» **WHAT IS NEEDED**
Please revise the lines between the one holding "Click the struck-through" and the one holding "(x=1756, y=279)", inclusive, swapping "General sub-tab" for "Security sub-tab" and leaving everything else as it is.

» **DATA ENTRIES**
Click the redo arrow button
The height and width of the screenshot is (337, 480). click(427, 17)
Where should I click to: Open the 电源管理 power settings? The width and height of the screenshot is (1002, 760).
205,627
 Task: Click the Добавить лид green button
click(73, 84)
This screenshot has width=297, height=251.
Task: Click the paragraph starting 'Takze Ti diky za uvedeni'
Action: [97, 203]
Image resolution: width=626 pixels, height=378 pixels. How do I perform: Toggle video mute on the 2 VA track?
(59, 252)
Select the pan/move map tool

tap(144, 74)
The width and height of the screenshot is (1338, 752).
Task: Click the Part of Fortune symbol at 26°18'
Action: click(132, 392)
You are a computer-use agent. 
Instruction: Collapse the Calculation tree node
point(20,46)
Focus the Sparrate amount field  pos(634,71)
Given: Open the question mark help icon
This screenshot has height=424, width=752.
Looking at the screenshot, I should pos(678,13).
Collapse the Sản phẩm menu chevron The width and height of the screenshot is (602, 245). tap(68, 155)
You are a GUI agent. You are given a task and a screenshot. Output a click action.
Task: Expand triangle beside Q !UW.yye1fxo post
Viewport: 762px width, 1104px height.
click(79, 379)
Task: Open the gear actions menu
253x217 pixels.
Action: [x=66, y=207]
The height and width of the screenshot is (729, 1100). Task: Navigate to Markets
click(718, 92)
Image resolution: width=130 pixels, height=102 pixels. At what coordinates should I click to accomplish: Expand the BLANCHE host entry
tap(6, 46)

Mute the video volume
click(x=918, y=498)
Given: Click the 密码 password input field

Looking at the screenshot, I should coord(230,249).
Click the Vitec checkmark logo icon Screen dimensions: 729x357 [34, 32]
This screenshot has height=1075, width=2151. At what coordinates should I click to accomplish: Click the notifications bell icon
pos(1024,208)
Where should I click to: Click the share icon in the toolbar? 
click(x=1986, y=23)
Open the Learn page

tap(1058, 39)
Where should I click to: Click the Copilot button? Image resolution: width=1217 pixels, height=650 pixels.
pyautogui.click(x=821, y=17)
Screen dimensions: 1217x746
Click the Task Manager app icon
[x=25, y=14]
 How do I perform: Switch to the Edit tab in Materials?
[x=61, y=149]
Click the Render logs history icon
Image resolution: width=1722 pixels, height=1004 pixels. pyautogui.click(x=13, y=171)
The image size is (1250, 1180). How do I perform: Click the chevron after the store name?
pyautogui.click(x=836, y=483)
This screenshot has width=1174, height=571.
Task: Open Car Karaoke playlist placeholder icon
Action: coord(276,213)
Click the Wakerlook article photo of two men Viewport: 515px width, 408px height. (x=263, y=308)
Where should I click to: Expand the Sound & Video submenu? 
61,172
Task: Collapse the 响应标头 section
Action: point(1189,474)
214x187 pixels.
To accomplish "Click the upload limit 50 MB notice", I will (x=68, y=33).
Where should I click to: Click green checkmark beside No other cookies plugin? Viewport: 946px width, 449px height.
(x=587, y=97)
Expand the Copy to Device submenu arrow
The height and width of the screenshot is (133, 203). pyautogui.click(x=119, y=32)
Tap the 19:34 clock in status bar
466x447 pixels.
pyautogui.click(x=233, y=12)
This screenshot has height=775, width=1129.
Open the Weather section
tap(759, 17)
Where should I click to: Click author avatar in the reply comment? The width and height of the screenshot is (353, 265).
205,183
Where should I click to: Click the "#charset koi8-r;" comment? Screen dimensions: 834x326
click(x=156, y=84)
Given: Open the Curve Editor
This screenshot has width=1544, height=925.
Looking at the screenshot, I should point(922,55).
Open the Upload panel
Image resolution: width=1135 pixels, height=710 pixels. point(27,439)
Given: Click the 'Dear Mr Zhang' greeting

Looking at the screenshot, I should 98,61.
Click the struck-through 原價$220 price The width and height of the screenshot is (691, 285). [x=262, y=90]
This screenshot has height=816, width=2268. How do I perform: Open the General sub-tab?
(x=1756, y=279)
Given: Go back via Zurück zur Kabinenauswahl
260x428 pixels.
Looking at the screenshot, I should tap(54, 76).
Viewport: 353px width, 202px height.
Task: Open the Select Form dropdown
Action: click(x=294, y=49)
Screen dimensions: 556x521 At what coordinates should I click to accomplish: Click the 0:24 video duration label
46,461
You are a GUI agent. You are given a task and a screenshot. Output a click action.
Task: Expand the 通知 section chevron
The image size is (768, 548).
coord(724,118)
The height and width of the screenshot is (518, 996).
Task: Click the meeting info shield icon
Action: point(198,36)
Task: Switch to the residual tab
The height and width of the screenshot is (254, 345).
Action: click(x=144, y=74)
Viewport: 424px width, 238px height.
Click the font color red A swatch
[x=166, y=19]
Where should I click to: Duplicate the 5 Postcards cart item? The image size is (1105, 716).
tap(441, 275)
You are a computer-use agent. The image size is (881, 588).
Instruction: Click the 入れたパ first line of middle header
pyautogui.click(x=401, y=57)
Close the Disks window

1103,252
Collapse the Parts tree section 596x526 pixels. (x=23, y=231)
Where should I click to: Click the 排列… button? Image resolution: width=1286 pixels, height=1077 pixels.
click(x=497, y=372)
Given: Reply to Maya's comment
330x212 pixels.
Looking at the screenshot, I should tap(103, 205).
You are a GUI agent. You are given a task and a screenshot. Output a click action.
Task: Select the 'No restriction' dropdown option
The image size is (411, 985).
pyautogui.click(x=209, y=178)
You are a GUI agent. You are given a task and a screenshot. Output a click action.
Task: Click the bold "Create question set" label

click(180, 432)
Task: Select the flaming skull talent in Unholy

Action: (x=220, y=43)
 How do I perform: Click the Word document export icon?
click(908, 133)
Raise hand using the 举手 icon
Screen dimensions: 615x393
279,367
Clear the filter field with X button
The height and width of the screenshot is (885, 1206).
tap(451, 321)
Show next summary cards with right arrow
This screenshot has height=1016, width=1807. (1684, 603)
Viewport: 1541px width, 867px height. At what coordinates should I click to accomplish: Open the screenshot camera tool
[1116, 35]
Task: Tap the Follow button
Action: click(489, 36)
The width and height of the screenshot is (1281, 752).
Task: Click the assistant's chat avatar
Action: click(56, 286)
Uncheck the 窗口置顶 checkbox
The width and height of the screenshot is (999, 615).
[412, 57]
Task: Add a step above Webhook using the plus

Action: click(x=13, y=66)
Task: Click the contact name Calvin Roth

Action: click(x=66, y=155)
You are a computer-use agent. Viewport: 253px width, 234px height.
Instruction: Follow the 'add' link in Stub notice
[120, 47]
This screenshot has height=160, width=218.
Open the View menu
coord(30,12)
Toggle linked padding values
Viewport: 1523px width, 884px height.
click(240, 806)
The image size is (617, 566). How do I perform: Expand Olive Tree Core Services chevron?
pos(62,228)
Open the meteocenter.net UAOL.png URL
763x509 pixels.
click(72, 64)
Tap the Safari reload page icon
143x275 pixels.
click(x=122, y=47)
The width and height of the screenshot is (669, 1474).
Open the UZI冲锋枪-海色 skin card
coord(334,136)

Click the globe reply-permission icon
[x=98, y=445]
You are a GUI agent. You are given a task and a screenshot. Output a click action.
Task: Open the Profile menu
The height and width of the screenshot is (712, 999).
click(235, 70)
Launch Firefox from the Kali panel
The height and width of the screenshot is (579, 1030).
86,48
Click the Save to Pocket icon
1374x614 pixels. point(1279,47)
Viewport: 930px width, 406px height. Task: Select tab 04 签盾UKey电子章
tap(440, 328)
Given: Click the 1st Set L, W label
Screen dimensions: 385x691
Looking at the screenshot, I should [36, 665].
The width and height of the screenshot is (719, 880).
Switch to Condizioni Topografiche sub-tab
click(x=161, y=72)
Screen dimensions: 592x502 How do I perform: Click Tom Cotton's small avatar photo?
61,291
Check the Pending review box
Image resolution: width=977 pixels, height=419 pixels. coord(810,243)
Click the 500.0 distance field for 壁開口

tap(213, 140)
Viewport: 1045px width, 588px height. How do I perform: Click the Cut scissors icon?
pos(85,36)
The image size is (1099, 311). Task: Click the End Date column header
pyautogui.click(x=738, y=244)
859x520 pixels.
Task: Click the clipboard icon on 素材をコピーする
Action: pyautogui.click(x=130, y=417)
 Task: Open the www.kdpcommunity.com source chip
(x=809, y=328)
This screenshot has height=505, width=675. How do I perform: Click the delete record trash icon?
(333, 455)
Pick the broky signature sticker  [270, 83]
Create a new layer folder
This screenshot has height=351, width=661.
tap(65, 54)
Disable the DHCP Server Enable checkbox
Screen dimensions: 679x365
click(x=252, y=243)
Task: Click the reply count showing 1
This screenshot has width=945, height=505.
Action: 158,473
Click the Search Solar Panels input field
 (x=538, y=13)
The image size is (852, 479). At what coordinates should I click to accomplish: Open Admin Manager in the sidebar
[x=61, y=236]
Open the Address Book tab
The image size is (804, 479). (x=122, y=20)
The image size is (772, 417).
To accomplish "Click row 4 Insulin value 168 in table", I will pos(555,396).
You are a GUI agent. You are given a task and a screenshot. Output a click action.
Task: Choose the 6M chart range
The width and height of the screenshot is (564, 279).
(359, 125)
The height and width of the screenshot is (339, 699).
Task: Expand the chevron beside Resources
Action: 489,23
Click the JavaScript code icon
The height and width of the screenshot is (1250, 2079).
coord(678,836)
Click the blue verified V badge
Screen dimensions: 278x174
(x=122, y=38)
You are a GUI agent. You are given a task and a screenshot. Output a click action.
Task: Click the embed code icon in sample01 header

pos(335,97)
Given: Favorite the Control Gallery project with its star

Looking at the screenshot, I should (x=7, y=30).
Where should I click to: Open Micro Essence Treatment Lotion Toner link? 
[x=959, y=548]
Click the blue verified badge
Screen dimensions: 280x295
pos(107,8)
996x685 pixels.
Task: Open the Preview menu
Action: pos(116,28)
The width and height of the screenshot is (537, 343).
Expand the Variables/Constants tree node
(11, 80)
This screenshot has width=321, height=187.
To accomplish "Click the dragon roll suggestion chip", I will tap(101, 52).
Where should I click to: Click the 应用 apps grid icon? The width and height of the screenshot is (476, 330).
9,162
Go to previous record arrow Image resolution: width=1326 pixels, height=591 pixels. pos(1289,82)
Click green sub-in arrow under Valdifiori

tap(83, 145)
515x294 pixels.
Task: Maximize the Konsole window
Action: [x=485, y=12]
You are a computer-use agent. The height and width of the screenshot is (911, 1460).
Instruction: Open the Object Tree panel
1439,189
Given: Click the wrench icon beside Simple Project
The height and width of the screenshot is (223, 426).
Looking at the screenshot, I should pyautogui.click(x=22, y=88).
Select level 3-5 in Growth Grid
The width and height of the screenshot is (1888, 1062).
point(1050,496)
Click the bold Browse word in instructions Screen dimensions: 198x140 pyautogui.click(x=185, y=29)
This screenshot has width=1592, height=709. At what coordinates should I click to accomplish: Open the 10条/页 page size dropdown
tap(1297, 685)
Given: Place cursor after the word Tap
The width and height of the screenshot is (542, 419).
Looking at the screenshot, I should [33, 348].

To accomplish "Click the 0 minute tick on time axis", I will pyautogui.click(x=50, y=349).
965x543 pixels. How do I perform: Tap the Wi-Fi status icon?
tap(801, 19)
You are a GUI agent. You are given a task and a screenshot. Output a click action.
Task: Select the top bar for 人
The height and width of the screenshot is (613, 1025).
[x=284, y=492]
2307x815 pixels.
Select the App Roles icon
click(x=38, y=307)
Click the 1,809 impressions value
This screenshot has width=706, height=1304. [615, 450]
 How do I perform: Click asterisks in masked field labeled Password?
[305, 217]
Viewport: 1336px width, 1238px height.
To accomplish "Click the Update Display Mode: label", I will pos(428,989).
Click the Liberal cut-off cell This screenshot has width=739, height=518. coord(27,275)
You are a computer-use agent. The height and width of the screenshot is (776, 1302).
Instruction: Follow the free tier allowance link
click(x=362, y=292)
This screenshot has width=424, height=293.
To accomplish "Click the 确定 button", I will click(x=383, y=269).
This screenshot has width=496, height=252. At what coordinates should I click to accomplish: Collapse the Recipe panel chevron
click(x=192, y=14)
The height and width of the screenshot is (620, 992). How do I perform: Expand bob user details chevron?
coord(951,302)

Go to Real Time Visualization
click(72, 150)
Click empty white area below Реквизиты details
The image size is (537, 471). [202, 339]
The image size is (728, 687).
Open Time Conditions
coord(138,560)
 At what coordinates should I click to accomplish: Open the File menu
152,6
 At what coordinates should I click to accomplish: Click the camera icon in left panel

» **THE OUTPUT**
Click the struck-through 原價$220 price The width and height of the screenshot is (691, 285). [x=262, y=90]
This screenshot has height=816, width=2268. How do I perform: Open the Security sub-tab?
(x=1756, y=279)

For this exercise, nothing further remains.